Rome (AsiaNews) – After nearly a week, there is still no news about the fate of Fr Tom Uzhunnalil (pictured). The Salesian priest was abducted by probable terrorists after the massacre of four sisters of Mother Teresa and 12 other people in Aden on 4 March.
Fr Francesco Cereda, Vicar of the Rector Major, spoke to AsiaNews about what is being done by the authorities of India and the clergyman’s home State of Kerala, as well as the Vatican, the Vicar of southern Arabia and the Indian Bishops' Conference to gather information and open negotiations with the kidnappers.
At the same time, Fr Cereda mentioned the flow of prayers from the Salesian community at large, because "everything is possible with God."
The Vicar of the Rector Major said that Fr Tom – who had to endure some violence recently (his church was torched) – chose to stay in the war-torn country to support the Missionaries of Charity and Catholic believers present in Yemen, mostly migrant workers from India, the Philippines, Sri Lanka, and Indonesia.
Fr.
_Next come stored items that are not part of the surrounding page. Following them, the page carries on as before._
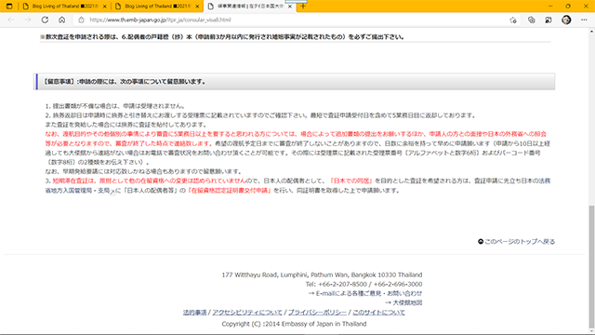This screenshot has height=335, width=595.
Task: Add this page to favorites star icon
Action: (x=513, y=20)
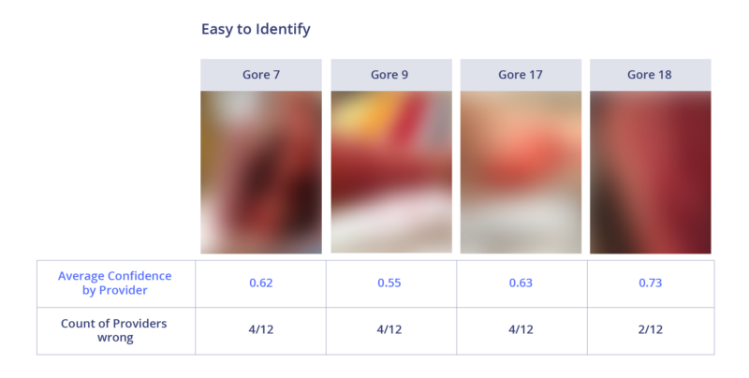Select the 4/12 count under Gore 7
This screenshot has width=749, height=378.
point(261,329)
Tom, 56, was born in Ramapuram, near Pala (Kottayam, Kerala) into a deeply Catholic family. His uncle Matthew, who passed away last year, also a Salesian, is the founder of the mission in Yemen. Fr Tom has been in Yemen for the past four years.
Here is the interview the Vicar of the Rector Major gave us. (BC)
Fr Cereda, do you have any news about Fr Tom Uzhunnalil and his possible release?
So far, we have no news about Fr Tom’s fate. The Indian Foreign Minister, Sushma Swaraj, said that the government will do everything in its power to find Fr Tom, secure his release, and bring him back safe and sound.
Even the Chief Minister of the State of Kerala, Oommen Chandy, has offered every possible assistance. He is in frequent contact with the central government and the provincial of Bangalore’s Salesian community, which is Fr Tom’s own province. This is due to the fact that Fr Tom hails from Kerala.
The Indian Bishops' Conference, and Mgr Paul Hinder, the apostolic vicar of southern Arabia, are doing everything possible. They are in contact with the Vatican Secretariat of State, the Nunciature in Kuwait, and the government of the United Arab Emirates.
In addition to keeping all channels for possible negotiations open, there is also a movement of prayer among Salesians, the people of Aden, and all of you who show us solidarity. Our action is backed by the effectiveness of prayer because "everything is possible with God."
What do the Salesians do in Yemen?
We have been in that country since 1987. We have been present to provide sacramental and spiritual outreach to a large number of Catholic immigrants from India, the Philippines, and elsewhere who work in hospitals, hospices, and businesses.
In Sana'a, the capital, the Salesians also offer pastoral services to Catholic diplomats. We are the only priests in Yemen and have become a great support for the Missionary Sisters of Charity, who take care of the sick, senior citizens, and needy children in the cities of Sana'a, Aden, Al Hudaydah and Taiz.
The country's situation is not conducive to dialogue [with Muslims]. Thus, the Salesians stuck initially to offering their services to facilities run by nuns and to Catholic migrants, as well as to helping the locals in need. There are very few Yemeni Catholics: many have left the country or the faith.
Over the past year, the situation in Yemen has worsened because of the war. Why did you stay?
We were aware that the situation was getting worse by the day. The government of India called on its citizens to leave Yemen, closed its embassy in 2014 and brought home thousands of Indians.
The superior of the Salesian Province of Bangalore, which is entrusted with the mission in Yemen, discussed what to do with Mgr Hinder.
We understood that if everyone left, we would have been deprived of the only organised Catholic presence in Yemen. At the same time, we could not force anyone to stay. Thus, each individual was allowed to decide.
Out of five Salesians in the country, three decided to return to India. Two decided to remain to help in particular the Missionaries of Charity. The latter decided to remain, along with the few Catholics who work in their facilities.
The two priests who stayed, one of whom is Fr Tom, offered their pastoral service putting their own safety on the line, going from one community of the Sisters of Mother Teresa to the other.
What prospects do you see for the future?
Right now, we are concerned about solving the emergency situation and the fate of our brother, Fr Tom. We have not yet considered the prospects for the future.